Optimising the speed of rotation of the paddle
Experiments were carried out at paddle rotation speeds of 50, 75 and 100 rpm. With this dissolution apparatus 50 rpm is the
norm; however, the presence of the membrane holder necessitated an increase to 75 rpm because of the 'dead' volume between
the membrane holder and the base of the vessel, where stagnation could occur after volumes are withdrawn and replaced during
the sampling procedure.
The authors say…
Investigating the impact of drug loading
Varying the number of actuations during testing permits investigation of the impact of drug loading on dissolution behaviour.
For BD, increasing drug loading from 30 to 220 µg by increasing the number of actuations of the device during sample collection
has a marked influence on dissolution behaviour. On the other hand, AS dissolves rapidly even at high drug loadings (Figure 4).

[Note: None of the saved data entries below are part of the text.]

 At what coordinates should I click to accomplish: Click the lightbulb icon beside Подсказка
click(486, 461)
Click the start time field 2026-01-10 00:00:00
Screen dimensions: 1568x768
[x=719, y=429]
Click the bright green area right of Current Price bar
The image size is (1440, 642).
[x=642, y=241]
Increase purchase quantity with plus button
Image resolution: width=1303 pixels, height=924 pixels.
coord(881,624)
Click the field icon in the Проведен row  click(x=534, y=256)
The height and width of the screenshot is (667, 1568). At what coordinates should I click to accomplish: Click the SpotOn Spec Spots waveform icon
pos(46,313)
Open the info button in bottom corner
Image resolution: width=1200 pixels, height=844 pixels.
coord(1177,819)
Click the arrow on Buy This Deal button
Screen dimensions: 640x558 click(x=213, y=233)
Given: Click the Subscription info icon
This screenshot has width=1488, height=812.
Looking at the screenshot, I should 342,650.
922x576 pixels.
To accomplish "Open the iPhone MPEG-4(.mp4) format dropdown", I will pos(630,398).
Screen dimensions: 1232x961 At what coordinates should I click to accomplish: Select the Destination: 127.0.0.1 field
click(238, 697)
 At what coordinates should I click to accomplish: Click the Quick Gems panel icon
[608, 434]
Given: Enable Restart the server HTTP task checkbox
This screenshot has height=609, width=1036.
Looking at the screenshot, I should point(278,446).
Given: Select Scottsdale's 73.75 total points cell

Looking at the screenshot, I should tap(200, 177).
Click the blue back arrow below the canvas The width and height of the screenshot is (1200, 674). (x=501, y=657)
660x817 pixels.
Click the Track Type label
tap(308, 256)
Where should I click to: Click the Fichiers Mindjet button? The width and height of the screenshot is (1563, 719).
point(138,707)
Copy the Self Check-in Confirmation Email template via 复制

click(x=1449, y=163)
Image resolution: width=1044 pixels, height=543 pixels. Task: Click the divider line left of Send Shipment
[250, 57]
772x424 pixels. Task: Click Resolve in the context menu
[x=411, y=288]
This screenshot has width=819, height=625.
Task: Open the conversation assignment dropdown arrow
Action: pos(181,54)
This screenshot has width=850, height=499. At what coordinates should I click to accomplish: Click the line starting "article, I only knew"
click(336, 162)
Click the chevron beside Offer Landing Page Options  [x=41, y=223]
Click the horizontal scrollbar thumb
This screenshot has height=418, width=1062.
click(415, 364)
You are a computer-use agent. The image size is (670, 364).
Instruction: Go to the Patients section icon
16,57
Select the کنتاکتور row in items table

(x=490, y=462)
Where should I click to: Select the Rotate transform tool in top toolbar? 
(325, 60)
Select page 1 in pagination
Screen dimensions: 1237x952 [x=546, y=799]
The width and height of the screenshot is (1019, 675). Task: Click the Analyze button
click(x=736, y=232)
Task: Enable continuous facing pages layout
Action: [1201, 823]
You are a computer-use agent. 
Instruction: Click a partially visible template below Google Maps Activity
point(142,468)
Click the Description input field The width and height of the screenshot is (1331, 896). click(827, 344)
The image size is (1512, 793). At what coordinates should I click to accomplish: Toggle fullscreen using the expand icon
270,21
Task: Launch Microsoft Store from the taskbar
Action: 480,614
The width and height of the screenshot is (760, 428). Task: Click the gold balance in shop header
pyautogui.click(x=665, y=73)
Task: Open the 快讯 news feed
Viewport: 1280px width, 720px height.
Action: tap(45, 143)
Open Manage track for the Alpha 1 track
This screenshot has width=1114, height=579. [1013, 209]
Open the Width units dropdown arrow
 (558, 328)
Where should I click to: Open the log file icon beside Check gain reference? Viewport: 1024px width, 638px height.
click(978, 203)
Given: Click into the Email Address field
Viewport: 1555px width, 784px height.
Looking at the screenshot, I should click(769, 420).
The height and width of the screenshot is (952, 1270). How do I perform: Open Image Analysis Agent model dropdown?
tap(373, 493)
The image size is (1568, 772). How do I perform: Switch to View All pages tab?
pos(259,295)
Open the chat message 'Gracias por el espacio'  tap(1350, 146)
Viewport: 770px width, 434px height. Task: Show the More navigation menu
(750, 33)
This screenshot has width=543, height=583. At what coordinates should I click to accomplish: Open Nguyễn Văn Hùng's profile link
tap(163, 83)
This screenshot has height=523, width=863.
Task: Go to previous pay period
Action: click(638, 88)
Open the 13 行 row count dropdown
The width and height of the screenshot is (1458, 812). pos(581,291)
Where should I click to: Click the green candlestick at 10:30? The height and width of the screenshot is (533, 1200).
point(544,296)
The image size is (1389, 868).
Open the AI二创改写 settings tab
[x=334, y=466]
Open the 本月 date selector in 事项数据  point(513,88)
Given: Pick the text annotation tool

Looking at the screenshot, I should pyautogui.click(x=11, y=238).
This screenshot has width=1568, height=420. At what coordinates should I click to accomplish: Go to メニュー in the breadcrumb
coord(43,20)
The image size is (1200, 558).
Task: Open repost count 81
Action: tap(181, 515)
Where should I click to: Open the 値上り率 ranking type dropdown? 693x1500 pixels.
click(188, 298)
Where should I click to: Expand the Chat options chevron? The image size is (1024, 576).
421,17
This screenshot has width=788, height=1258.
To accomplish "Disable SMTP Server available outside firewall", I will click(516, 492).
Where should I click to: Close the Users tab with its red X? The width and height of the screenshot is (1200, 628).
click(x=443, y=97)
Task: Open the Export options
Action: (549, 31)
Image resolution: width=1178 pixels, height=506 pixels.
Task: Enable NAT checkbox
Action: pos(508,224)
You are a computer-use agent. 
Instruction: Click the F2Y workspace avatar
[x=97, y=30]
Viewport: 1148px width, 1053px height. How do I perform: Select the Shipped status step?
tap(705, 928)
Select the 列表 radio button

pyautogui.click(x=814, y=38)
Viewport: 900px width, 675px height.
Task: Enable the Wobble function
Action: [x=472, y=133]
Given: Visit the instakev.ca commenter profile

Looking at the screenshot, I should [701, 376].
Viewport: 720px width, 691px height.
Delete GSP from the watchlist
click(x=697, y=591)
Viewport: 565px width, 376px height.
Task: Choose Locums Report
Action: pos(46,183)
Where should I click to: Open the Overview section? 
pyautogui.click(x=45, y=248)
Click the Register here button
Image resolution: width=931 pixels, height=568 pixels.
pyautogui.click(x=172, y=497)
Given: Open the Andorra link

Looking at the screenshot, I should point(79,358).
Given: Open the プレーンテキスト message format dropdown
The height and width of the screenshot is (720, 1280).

Figure 4: The impact of drug loading on dissolution profile for (a) budesonide and (b) albuterol sulphate (Dissolution media:
simulated lung fluid (SLF); T= number
Increasing the thickness of the drug layer increases the amount of diffusion/dissolution activity required to release the
entire dose from beneath the membrane since the wetting and dissolution processes proceed inwards layer by layer. This has
a marked effect with the hydrophobic BD increasing the obstacles to dissolution, but with the hydrophilic AS this is not the
case. This suggests that powder wetting within the membrane holder may be an issue in certain circumstances, especially with
hydrophobic or poorly soluble formulations.
A simple solution to this problem is to use just a single actuation to obtain the thinnest possible layer of sample for analysis.
The practicality of this approach, however, depends on the limits of detection of the HPLC method for a given solvent/drug
formulation. In some cases, it will be necessary to use multiple actuations simply to obtain sufficient drug to enable detection
in the extracted samples. An alternative is to consider modification of the dissolution media within the constraint of reflecting
the composition of fluids present in the lung.